Records from a data collection:

◇ ◇ ◇

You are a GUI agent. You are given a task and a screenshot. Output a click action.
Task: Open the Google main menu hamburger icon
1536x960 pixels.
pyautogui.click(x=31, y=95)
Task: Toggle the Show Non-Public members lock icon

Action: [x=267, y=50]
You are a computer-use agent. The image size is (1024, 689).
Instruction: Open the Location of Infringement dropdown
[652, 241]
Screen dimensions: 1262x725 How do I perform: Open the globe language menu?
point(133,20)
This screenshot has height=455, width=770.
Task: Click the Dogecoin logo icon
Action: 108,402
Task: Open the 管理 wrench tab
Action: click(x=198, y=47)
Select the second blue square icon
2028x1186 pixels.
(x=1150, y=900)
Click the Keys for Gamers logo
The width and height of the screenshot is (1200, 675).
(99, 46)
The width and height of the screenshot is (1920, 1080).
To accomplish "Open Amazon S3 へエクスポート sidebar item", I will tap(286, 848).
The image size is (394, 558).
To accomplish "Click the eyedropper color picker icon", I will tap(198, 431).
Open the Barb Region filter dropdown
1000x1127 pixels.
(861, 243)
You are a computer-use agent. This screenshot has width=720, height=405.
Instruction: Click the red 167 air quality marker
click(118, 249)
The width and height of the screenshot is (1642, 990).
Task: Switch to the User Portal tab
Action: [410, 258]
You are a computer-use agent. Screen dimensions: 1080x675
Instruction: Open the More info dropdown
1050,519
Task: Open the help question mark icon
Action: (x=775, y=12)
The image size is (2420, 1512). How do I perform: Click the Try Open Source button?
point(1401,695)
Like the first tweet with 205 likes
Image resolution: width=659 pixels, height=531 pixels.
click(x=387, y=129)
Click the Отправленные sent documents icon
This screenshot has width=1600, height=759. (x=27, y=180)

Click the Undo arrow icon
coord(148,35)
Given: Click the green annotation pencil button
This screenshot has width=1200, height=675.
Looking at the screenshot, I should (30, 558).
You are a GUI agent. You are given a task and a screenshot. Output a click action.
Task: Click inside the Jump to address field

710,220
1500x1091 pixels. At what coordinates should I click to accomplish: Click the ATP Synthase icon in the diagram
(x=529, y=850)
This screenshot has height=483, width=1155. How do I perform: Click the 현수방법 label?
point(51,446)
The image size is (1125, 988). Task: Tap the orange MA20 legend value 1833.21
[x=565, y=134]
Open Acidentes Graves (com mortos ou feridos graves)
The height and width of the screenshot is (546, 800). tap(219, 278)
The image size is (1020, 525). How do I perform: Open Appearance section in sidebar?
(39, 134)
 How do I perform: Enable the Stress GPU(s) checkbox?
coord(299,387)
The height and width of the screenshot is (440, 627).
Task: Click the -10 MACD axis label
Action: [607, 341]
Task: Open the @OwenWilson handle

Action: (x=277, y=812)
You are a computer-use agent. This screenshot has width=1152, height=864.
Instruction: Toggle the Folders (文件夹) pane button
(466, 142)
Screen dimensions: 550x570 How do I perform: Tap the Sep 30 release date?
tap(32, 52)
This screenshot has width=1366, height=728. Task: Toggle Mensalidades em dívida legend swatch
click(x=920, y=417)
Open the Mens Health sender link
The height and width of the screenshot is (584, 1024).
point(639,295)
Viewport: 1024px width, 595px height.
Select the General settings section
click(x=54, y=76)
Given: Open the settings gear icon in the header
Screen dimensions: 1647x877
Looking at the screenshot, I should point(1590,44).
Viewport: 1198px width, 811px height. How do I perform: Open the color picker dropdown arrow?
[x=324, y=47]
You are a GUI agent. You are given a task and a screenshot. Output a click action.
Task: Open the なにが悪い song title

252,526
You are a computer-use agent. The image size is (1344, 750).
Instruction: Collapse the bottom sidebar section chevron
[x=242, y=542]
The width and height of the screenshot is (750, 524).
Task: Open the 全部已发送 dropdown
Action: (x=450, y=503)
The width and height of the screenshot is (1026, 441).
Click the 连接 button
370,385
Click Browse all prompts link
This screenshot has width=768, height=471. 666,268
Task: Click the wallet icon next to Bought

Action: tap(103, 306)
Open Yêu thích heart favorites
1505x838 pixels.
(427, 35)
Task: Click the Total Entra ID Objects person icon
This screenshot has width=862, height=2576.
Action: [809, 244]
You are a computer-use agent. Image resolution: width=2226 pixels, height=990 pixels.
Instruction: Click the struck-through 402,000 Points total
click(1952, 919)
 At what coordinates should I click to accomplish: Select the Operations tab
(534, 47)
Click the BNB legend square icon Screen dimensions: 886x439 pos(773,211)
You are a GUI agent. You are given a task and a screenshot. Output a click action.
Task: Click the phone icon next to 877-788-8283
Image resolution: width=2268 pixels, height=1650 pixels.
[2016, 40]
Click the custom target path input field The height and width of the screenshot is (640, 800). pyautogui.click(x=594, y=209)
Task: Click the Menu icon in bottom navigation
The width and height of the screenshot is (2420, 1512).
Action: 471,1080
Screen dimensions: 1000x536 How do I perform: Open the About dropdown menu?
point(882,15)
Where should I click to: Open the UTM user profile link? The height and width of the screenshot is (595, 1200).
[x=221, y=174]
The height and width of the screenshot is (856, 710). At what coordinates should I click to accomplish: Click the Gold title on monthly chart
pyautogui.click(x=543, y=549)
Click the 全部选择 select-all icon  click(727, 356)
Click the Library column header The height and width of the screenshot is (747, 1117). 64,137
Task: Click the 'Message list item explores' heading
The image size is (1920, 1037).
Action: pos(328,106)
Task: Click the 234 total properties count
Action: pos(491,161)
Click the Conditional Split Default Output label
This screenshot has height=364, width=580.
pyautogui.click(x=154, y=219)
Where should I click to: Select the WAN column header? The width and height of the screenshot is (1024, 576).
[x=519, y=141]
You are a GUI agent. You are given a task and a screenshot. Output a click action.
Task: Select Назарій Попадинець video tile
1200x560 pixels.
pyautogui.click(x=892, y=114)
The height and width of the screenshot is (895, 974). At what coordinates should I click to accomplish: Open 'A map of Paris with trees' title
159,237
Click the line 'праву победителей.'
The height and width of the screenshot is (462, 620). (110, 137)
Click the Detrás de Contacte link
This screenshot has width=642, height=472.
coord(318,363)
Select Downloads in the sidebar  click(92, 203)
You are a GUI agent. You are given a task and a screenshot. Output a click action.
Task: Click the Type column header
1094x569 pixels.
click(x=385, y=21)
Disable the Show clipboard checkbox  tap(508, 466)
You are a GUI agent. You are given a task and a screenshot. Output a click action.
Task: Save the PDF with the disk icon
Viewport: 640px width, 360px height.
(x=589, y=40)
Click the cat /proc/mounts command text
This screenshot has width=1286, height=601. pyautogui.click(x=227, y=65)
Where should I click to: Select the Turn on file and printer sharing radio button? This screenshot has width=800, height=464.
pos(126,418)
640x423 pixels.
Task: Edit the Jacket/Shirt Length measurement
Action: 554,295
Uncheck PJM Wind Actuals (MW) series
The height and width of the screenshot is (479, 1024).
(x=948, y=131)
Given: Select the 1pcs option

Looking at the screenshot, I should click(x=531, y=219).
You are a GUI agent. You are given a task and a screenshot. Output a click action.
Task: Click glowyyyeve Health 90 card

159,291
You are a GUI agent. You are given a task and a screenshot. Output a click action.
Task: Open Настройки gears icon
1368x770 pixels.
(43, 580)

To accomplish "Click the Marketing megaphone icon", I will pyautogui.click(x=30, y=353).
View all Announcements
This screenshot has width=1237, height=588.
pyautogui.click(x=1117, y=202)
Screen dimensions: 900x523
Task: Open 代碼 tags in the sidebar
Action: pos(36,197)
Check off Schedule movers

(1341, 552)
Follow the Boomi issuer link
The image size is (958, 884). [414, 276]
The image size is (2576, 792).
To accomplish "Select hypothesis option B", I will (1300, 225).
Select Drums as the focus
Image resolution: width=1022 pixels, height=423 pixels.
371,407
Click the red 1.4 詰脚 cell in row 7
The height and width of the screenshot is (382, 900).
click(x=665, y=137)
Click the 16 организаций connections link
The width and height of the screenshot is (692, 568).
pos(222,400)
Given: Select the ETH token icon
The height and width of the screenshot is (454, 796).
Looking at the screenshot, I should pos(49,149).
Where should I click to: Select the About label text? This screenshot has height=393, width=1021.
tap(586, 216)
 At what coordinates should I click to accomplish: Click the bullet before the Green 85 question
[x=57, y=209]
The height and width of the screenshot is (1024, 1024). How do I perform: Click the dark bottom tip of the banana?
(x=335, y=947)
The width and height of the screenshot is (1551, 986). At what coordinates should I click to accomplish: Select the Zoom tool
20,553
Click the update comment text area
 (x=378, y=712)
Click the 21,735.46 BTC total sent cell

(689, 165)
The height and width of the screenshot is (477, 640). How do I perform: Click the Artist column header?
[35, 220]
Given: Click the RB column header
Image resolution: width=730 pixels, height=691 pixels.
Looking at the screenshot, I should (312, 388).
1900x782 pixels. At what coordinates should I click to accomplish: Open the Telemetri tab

◇ ◇ ◇

_ACTIVITY:_ Looking at the data above, state how many of its lines contain the word "computer", and give nothing but that number.

_OUTPUT FOR THIS EXERCISE:_ 6